Data records Block Start

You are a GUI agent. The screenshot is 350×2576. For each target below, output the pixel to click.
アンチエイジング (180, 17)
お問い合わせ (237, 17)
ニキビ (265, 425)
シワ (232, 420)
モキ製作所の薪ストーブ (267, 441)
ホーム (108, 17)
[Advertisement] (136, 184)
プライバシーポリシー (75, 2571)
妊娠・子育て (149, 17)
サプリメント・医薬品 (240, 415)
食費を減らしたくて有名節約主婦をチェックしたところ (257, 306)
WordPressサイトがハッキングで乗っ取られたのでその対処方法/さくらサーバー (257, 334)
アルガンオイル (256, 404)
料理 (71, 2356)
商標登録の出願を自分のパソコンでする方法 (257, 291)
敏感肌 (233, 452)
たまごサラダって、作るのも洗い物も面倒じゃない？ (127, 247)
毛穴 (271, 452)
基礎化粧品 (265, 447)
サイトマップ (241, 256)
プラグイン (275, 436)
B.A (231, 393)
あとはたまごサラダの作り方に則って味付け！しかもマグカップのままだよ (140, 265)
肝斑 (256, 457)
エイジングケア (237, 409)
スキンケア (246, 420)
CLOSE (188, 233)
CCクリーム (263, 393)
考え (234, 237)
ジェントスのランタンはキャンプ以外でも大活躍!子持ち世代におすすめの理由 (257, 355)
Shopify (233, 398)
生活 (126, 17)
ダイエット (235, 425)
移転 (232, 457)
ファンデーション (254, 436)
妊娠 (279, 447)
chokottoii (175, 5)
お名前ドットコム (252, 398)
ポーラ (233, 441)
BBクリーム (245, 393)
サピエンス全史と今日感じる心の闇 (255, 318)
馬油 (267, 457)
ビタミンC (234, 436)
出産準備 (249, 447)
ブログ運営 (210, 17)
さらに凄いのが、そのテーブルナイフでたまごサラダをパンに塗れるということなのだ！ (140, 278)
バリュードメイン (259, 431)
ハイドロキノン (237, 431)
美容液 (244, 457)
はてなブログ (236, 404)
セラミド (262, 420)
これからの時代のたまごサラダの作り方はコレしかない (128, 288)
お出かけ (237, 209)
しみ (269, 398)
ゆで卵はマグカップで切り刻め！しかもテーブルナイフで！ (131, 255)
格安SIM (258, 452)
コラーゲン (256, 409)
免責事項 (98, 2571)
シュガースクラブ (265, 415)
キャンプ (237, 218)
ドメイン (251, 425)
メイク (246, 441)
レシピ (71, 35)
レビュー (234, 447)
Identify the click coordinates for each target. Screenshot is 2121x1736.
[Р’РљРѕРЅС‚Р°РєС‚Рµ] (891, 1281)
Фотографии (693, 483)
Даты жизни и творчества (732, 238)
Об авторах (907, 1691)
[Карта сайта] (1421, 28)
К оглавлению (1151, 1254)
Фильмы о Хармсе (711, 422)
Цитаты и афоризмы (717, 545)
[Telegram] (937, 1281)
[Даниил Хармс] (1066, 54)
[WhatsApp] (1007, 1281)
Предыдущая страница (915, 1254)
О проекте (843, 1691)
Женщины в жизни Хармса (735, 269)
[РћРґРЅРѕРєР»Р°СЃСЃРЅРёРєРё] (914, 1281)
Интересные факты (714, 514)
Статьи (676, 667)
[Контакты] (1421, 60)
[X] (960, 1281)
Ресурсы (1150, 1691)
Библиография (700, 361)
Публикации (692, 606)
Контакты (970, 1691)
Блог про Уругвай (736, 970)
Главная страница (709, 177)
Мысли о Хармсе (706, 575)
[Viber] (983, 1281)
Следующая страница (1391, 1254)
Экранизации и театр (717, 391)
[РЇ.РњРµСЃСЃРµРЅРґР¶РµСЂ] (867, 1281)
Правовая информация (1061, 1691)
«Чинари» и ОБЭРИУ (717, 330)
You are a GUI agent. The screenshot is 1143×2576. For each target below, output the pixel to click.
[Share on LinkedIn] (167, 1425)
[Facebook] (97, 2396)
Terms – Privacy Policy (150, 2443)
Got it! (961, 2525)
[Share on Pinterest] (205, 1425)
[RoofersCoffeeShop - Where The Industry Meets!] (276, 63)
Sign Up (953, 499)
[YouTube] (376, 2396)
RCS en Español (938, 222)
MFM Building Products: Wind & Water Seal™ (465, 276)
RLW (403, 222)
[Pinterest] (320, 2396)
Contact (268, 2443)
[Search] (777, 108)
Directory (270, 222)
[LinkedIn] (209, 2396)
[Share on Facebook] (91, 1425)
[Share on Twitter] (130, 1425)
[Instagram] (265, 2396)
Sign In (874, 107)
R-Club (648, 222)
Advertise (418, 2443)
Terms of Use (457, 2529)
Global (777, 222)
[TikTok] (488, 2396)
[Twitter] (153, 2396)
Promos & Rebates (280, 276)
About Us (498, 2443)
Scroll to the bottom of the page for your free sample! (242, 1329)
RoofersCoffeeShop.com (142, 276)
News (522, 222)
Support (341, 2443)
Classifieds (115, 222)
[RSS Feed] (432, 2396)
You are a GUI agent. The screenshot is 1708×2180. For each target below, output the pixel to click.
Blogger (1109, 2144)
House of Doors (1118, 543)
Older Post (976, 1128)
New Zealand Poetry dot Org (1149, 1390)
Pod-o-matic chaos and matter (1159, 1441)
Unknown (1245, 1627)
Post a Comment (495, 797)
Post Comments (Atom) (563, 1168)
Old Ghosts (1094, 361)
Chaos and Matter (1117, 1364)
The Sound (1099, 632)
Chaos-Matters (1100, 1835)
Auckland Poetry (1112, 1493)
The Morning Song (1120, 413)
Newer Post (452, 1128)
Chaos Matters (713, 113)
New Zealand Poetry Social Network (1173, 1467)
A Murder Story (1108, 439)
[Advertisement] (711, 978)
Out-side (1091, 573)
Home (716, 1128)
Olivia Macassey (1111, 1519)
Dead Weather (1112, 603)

Data records Block End

*About this exercise*
From the data above, return every line from the line that has "RCS en Español (938, 222)" up to and including the line that has "New Zealand Poetry dot Org (1149, 1390)", exactly.

*Response area*
RCS en Español (938, 222)
MFM Building Products: Wind & Water Seal™ (465, 276)
RLW (403, 222)
[Pinterest] (320, 2396)
Contact (268, 2443)
[Search] (777, 108)
Directory (270, 222)
[LinkedIn] (209, 2396)
[Share on Facebook] (91, 1425)
[Share on Twitter] (130, 1425)
[Instagram] (265, 2396)
Sign In (874, 107)
R-Club (648, 222)
Advertise (418, 2443)
Terms of Use (457, 2529)
Global (777, 222)
[TikTok] (488, 2396)
[Twitter] (153, 2396)
Promos & Rebates (280, 276)
About Us (498, 2443)
Scroll to the bottom of the page for your free sample! (242, 1329)
RoofersCoffeeShop.com (142, 276)
News (522, 222)
Support (341, 2443)
Classifieds (115, 222)
[RSS Feed] (432, 2396)
You are a GUI agent. The screenshot is 1708×2180. For each target below, output the pixel to click.
Blogger (1109, 2144)
House of Doors (1118, 543)
Older Post (976, 1128)
New Zealand Poetry dot Org (1149, 1390)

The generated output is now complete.